Saturday, April 27, 2019

Not Unreasonable

I love the Fourth Amendment to the Constitution as much or more than the average person (as shown by my many past posts about it), but the recent Sixth Circuit Court of Appeals decision on tire chalking is ridiculous.

Cops have been chalking tires since cars have been parked in the public right-of-way in time-limited areas. Yes, in this age of cameras there are other ways cops can manage this, but all of them are more intrusive and surveillance-oriented than chalk.

No, putting chalk on a tire is not a search or a seizure, let alone an unreasonable one. The car, though private property, has been left not only in a public place but on public property. I and the police can touch that car to our heart's content as long as we do not damage it. Chalk does not damage it. If it were in the owner's back yard, it would be different, but it's not.

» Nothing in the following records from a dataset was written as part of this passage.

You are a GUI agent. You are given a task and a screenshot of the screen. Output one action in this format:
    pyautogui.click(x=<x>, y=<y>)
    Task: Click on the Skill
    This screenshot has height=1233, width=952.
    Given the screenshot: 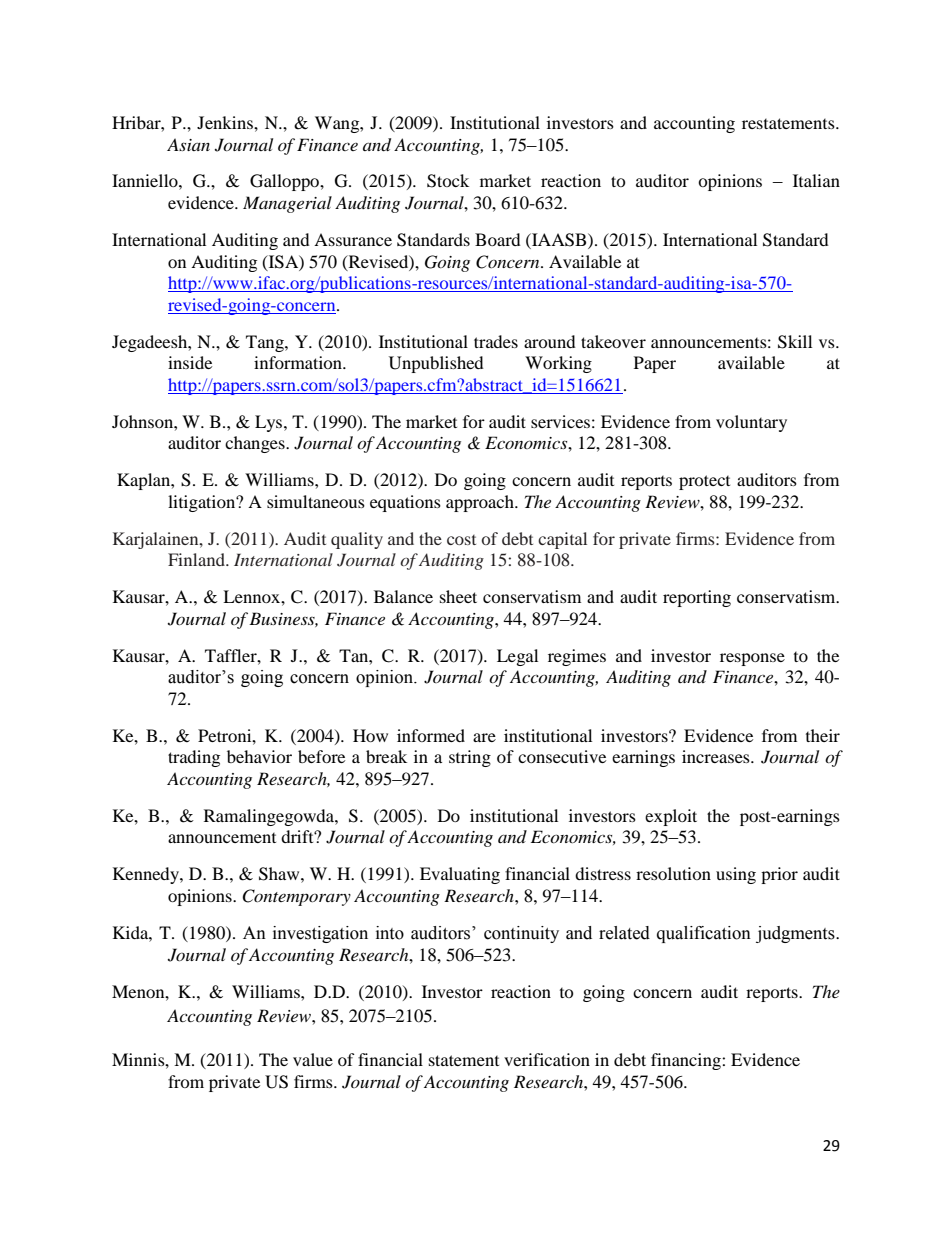 What is the action you would take?
    pyautogui.click(x=795, y=342)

The logic that appears to underlie this appellate decision (that the two-hour limit was not a matter of public safety but only a way of raising revenue) is pretty clueless. Those are not the only two choices from a public policy perspective: time-limiting parking means more people get to use the parking and have access to nearby stores, which is good for those businesses. That's the point of meters: to fairly share a limited resource (parking spaces that are nearby). Sounds like a compelling state or city interest to me.

Each car takes up 160 square feet. If every car got 160 square feet to use as long as its driver wanted, there would soon be no buildings left for the drivers to visit once they left their cars. The members of this court need a lesson from Donald Shoup on the high cost of free parking.